Data entries:
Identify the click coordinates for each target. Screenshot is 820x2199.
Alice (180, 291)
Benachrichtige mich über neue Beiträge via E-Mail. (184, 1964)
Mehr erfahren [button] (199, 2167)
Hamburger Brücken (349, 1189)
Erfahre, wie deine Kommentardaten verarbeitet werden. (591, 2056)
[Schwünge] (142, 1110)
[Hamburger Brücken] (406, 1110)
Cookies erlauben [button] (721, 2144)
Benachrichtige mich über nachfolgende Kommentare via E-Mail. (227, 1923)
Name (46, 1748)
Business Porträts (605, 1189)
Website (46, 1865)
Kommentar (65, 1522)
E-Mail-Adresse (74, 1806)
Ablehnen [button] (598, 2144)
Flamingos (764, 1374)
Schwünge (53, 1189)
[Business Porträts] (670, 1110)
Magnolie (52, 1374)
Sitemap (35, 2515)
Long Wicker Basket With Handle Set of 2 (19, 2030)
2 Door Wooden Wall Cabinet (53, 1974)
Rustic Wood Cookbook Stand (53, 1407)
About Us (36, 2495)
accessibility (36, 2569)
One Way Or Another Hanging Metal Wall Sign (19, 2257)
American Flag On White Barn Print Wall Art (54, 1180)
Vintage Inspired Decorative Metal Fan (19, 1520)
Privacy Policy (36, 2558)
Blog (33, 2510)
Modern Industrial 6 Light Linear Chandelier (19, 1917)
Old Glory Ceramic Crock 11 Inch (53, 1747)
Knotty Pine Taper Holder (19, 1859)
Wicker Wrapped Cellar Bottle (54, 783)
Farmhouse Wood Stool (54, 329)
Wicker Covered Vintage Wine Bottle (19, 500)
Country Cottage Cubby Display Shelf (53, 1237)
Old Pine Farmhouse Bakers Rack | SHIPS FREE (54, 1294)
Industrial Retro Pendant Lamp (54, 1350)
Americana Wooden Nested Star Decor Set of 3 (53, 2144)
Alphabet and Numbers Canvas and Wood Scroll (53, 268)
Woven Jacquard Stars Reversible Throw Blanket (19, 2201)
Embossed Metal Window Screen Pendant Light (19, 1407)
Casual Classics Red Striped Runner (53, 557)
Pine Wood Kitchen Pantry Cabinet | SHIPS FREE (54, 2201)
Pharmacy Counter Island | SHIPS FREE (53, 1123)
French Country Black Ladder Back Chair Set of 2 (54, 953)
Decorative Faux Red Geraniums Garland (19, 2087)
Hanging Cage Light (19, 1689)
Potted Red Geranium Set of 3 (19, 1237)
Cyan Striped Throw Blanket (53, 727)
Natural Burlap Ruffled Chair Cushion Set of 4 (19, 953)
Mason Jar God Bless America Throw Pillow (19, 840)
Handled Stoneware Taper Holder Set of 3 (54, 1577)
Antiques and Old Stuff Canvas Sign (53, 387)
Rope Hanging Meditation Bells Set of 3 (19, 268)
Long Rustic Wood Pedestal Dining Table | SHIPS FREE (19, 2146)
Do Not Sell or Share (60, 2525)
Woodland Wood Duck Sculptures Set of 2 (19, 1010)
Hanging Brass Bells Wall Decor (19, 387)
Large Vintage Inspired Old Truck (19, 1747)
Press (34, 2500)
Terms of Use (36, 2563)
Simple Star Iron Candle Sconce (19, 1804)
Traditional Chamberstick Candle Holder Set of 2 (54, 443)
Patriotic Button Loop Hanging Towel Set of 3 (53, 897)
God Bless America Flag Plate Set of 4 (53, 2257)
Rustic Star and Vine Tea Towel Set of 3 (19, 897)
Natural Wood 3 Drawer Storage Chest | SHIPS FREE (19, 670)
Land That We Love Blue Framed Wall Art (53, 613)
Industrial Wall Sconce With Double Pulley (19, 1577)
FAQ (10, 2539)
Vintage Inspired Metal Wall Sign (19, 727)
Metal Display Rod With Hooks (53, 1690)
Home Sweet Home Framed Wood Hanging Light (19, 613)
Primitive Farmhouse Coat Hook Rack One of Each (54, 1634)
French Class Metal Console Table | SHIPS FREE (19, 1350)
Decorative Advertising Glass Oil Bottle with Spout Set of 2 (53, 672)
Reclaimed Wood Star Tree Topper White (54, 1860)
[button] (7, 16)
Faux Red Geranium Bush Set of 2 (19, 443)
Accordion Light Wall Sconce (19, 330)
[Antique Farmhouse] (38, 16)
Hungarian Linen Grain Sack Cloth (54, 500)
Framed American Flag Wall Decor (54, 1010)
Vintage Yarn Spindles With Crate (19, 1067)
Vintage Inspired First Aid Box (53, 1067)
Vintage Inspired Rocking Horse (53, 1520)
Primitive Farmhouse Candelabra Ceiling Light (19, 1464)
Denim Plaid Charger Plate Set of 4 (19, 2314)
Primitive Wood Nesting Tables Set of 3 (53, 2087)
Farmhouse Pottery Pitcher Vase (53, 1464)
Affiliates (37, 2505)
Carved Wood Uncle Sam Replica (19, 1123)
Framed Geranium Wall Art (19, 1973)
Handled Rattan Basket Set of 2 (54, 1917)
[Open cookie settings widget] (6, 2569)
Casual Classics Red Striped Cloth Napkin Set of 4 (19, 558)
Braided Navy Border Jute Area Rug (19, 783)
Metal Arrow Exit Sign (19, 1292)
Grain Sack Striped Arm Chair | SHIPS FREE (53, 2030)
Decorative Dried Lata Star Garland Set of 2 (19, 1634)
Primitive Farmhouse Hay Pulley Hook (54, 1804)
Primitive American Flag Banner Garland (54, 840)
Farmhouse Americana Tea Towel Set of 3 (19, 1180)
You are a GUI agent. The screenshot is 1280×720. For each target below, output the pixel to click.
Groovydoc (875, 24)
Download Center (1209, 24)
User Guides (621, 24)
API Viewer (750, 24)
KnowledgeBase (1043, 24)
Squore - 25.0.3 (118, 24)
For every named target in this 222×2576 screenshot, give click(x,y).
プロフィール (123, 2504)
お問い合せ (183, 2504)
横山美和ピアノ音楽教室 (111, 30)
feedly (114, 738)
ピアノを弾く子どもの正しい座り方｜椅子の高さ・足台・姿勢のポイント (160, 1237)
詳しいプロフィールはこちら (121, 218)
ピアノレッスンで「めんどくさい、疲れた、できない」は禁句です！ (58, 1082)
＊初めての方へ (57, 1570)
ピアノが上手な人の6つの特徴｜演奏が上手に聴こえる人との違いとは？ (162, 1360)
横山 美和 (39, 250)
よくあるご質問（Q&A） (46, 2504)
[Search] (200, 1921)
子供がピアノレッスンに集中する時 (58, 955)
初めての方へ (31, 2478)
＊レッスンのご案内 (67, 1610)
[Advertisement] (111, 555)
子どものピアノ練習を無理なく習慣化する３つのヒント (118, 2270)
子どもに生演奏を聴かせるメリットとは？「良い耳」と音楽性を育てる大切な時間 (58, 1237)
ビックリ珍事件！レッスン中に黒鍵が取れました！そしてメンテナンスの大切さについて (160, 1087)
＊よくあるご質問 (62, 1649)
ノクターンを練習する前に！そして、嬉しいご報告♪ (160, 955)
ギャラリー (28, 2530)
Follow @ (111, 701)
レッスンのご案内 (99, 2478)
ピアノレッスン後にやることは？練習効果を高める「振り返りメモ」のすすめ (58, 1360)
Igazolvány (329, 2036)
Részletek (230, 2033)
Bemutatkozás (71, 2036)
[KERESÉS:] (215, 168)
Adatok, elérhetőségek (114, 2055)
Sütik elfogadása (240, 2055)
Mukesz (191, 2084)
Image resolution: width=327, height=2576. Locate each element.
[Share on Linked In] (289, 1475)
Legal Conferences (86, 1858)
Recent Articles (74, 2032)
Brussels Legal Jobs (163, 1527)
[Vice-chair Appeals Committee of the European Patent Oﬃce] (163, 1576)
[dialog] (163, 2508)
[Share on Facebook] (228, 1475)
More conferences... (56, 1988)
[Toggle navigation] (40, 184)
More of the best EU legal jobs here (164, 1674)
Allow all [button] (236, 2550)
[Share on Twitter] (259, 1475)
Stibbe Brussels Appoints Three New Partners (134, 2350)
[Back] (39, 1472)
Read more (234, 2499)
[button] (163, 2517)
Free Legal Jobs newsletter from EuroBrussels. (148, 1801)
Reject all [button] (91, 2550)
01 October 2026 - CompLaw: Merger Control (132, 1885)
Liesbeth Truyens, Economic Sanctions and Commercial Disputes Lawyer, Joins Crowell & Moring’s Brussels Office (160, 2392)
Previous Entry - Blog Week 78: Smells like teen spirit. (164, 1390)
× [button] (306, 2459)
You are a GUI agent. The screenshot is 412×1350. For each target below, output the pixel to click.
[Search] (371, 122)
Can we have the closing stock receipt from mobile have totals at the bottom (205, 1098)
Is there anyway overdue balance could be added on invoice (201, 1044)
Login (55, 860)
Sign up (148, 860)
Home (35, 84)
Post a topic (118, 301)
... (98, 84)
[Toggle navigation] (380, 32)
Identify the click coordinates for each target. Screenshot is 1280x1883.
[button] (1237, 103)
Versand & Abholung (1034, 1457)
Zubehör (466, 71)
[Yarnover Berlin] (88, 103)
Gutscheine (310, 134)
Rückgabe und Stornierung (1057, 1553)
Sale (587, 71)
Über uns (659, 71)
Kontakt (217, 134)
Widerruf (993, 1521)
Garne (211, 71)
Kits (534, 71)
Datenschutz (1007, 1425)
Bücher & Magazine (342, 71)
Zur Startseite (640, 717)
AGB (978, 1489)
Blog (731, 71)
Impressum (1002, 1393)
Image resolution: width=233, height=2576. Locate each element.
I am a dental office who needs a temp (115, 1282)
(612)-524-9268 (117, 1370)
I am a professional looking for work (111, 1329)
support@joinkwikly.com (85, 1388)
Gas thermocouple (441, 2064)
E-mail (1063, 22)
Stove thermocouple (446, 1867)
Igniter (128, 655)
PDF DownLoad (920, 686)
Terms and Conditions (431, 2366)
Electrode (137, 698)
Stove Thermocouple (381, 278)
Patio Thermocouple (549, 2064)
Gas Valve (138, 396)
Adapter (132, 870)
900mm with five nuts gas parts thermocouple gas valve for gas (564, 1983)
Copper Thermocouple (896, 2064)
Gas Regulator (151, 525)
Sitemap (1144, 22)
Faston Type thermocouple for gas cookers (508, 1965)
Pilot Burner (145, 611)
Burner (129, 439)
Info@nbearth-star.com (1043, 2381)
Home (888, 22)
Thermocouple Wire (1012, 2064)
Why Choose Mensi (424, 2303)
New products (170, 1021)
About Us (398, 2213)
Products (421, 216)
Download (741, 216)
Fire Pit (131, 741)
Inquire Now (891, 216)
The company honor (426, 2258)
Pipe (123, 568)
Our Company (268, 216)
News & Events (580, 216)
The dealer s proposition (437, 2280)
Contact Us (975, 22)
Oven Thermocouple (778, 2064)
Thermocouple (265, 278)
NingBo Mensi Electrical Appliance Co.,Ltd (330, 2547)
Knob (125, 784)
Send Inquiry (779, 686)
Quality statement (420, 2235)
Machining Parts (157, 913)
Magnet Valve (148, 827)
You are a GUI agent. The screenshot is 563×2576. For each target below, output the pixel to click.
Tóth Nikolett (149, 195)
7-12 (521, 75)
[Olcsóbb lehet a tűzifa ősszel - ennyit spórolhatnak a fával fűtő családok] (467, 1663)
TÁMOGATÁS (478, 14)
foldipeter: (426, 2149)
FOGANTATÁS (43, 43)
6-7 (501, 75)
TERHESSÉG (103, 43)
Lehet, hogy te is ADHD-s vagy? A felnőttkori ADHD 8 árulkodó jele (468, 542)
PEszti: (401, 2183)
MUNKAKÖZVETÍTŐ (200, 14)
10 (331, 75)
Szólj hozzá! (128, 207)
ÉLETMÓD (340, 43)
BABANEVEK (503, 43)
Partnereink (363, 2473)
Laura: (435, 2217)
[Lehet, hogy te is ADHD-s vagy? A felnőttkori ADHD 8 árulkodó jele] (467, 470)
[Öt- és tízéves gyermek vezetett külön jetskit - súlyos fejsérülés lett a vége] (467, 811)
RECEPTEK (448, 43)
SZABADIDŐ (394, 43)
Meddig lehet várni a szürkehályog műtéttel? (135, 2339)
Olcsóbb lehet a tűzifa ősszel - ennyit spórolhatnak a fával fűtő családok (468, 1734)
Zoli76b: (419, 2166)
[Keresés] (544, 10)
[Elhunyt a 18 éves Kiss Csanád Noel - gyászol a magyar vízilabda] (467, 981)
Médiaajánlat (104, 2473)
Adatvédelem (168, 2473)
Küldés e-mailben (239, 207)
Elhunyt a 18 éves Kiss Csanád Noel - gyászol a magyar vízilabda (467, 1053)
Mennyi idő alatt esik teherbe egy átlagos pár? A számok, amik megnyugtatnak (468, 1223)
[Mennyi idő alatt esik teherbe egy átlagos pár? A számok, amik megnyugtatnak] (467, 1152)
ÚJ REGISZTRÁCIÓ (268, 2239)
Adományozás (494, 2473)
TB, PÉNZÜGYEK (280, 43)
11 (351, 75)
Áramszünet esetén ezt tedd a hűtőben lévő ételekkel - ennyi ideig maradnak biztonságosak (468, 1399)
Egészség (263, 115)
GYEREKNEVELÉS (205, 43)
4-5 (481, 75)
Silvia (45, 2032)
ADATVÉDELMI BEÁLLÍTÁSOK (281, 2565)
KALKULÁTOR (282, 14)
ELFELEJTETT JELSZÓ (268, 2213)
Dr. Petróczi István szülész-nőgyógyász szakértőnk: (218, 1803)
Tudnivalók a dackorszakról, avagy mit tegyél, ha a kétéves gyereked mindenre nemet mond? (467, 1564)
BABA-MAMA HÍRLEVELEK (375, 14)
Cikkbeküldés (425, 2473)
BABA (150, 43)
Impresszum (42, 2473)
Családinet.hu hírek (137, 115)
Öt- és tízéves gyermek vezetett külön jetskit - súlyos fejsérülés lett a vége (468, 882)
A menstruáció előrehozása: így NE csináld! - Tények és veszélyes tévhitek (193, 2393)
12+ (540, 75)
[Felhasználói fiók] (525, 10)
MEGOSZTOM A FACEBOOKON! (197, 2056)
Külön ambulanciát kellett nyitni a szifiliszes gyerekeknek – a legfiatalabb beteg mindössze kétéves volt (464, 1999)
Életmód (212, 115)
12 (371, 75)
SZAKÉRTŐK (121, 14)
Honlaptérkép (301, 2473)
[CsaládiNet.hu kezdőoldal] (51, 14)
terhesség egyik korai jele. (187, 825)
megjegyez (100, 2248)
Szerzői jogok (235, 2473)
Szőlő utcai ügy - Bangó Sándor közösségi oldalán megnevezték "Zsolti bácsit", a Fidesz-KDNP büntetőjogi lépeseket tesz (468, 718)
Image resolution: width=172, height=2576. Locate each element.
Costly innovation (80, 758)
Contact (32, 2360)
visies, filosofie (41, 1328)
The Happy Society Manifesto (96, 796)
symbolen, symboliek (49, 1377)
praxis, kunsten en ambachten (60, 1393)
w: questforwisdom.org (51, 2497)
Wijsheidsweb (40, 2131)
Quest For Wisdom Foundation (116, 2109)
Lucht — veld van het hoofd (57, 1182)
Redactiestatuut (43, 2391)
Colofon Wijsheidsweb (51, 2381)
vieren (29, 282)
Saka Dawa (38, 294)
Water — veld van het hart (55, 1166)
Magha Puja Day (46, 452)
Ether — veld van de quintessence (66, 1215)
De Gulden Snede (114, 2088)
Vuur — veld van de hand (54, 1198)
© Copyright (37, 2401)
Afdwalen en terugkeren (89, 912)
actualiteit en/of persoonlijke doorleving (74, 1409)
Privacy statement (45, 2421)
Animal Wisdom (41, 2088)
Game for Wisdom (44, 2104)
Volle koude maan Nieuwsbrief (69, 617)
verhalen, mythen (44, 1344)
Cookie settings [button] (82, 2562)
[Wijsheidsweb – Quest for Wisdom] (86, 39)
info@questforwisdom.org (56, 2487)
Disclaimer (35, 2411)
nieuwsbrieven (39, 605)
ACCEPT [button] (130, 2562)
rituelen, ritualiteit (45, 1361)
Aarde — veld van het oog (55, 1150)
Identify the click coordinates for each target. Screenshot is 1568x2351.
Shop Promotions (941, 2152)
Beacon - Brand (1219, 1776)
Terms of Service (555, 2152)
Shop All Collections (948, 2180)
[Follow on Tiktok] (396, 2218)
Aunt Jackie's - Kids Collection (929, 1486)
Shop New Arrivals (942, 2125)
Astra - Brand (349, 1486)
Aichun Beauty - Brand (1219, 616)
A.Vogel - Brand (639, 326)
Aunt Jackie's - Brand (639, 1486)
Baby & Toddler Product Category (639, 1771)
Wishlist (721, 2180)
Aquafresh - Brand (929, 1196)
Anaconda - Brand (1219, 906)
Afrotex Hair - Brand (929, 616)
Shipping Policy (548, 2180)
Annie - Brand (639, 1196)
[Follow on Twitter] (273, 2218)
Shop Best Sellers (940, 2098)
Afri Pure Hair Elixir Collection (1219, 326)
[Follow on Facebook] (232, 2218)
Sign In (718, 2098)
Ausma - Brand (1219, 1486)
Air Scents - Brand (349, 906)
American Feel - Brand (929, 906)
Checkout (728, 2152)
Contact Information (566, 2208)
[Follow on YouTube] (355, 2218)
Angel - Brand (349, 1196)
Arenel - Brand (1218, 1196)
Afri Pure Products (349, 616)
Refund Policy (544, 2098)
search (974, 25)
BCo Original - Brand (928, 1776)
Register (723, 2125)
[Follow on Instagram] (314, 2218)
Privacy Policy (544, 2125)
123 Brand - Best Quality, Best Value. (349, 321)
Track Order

Exercise aim: Every line in the records that holds the word "from" should be copied into the answer.

Problem solution:
Free Legal Jobs newsletter from EuroBrussels. (148, 1801)
Can we have the closing stock receipt from mobile have totals at the bottom (205, 1098)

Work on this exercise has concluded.